First-principles study of magnetization relaxation enhancement and spin-transfer in thin magnetic films

TL;DR

This study uses first-principles calculations to analyze how interfaces in thin ferromagnetic films affect magnetization damping and spin transfer, revealing that interface effects dominate these phenomena with minimal interference effects.

Contribution

It provides a detailed first-principles analysis of interface-induced magnetization damping and spin transfer in thin ferromagnetic films, highlighting the small interference effects and the real-valued nature of mixing conductances.

Findings

Interference effects are very small due to short magnetic coherence length.

Spin pumping can be modeled by increased Gilbert damping without changing gyromagnetic ratio.

Spin-current induced torque is primarily an interface phenomenon.

Abstract

The interface-induced magnetization damping of thin ferromagnetic films in contact with normal-metal layers is calculated from first principles for clean and disordered Fe/Au and Co/Cu interfaces.
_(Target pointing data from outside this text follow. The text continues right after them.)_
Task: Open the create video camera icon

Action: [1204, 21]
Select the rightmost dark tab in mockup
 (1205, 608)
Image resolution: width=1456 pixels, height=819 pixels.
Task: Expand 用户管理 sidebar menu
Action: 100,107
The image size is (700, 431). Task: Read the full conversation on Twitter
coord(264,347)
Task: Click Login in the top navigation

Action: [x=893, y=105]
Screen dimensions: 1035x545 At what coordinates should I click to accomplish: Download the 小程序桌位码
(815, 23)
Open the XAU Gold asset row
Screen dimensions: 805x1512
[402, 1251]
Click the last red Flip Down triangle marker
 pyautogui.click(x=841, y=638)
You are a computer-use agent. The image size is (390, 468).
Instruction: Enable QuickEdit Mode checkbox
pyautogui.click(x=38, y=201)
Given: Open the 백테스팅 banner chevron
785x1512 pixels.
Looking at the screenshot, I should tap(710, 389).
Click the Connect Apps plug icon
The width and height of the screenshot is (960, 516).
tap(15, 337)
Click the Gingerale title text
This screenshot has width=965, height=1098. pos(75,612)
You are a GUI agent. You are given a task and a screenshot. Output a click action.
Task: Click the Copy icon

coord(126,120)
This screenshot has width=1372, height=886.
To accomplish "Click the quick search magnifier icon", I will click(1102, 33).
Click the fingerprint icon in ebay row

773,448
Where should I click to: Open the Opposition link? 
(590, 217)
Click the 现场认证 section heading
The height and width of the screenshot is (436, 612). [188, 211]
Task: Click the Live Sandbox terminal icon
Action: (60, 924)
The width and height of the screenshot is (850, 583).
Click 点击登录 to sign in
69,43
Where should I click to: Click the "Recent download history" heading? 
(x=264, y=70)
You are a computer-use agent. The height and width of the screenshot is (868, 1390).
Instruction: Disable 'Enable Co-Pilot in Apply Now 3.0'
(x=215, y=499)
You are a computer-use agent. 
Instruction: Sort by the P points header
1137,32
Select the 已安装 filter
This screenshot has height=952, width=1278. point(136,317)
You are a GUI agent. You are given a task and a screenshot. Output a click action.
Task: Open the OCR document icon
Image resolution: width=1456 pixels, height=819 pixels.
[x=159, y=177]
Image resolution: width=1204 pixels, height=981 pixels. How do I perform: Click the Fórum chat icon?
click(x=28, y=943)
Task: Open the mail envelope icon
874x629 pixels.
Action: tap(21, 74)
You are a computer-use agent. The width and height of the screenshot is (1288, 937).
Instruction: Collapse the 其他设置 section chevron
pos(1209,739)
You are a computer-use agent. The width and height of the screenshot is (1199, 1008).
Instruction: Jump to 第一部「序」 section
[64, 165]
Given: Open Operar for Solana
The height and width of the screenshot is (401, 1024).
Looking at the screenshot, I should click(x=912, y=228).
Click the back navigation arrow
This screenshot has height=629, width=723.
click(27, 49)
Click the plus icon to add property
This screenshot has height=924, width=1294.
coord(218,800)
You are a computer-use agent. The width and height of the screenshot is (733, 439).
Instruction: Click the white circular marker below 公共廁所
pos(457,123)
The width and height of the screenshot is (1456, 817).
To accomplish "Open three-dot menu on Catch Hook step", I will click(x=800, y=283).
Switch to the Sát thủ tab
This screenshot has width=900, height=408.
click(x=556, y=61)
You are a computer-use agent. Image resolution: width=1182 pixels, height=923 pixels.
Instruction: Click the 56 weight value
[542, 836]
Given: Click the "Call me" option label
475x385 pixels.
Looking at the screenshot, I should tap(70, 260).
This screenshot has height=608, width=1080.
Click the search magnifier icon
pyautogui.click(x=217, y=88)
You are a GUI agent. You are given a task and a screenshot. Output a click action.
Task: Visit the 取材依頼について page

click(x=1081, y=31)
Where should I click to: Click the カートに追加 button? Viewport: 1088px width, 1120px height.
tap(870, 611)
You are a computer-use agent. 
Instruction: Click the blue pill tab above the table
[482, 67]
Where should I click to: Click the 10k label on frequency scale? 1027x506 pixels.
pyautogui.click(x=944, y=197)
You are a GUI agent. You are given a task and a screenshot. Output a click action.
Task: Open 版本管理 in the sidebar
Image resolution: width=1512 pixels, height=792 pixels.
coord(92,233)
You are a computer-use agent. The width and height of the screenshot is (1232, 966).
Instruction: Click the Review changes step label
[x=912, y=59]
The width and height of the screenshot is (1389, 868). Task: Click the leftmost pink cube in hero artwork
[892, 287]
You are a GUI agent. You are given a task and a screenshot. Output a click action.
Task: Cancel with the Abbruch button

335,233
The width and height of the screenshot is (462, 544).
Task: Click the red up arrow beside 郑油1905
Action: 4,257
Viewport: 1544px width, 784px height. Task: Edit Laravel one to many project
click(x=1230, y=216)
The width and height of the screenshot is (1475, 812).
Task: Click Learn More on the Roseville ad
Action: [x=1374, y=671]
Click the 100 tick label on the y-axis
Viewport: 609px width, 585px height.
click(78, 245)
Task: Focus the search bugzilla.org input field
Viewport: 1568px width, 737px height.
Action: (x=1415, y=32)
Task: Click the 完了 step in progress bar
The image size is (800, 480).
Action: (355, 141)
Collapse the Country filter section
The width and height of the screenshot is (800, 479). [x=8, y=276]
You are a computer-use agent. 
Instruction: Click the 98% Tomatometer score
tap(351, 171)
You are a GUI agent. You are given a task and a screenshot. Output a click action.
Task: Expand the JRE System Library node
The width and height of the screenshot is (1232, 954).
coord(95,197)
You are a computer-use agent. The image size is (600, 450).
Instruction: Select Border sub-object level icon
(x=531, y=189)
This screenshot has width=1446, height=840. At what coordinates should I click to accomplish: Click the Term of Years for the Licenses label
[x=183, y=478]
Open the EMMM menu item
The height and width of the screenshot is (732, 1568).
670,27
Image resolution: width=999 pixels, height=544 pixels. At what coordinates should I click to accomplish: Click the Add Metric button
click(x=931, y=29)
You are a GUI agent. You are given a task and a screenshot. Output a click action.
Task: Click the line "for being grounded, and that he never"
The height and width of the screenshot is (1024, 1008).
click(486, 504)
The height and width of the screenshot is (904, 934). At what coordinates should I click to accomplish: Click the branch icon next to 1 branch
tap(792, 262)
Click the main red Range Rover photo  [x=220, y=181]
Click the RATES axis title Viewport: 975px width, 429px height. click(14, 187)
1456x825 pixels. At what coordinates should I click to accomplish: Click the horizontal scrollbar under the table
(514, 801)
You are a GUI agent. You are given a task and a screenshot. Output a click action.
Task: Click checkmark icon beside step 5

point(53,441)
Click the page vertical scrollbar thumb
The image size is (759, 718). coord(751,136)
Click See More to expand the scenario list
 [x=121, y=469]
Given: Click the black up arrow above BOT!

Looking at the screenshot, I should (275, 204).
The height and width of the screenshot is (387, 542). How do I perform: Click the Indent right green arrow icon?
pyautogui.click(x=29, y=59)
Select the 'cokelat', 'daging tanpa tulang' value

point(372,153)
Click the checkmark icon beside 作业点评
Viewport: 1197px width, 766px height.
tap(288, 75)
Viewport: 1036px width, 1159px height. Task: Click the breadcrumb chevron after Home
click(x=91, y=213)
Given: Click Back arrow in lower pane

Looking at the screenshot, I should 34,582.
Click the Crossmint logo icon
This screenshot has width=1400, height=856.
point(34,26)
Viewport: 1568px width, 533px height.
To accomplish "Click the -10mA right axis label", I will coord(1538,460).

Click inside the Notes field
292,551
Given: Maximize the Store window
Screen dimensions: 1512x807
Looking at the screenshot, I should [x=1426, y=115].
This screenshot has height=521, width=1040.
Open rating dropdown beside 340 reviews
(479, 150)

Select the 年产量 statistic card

Interference effects arising from coherent scattering turn out to be very small, consistent with a very small magnetic coherence length. Because the mixing conductances which govern the spin transfer are to a good approximation real valued, the spin pumping can be described by an increased Gilbert damping factor but an unmodified gyromagnetic ratio. The results also confirm that the spin-current induced magnetization torque is an interface effect.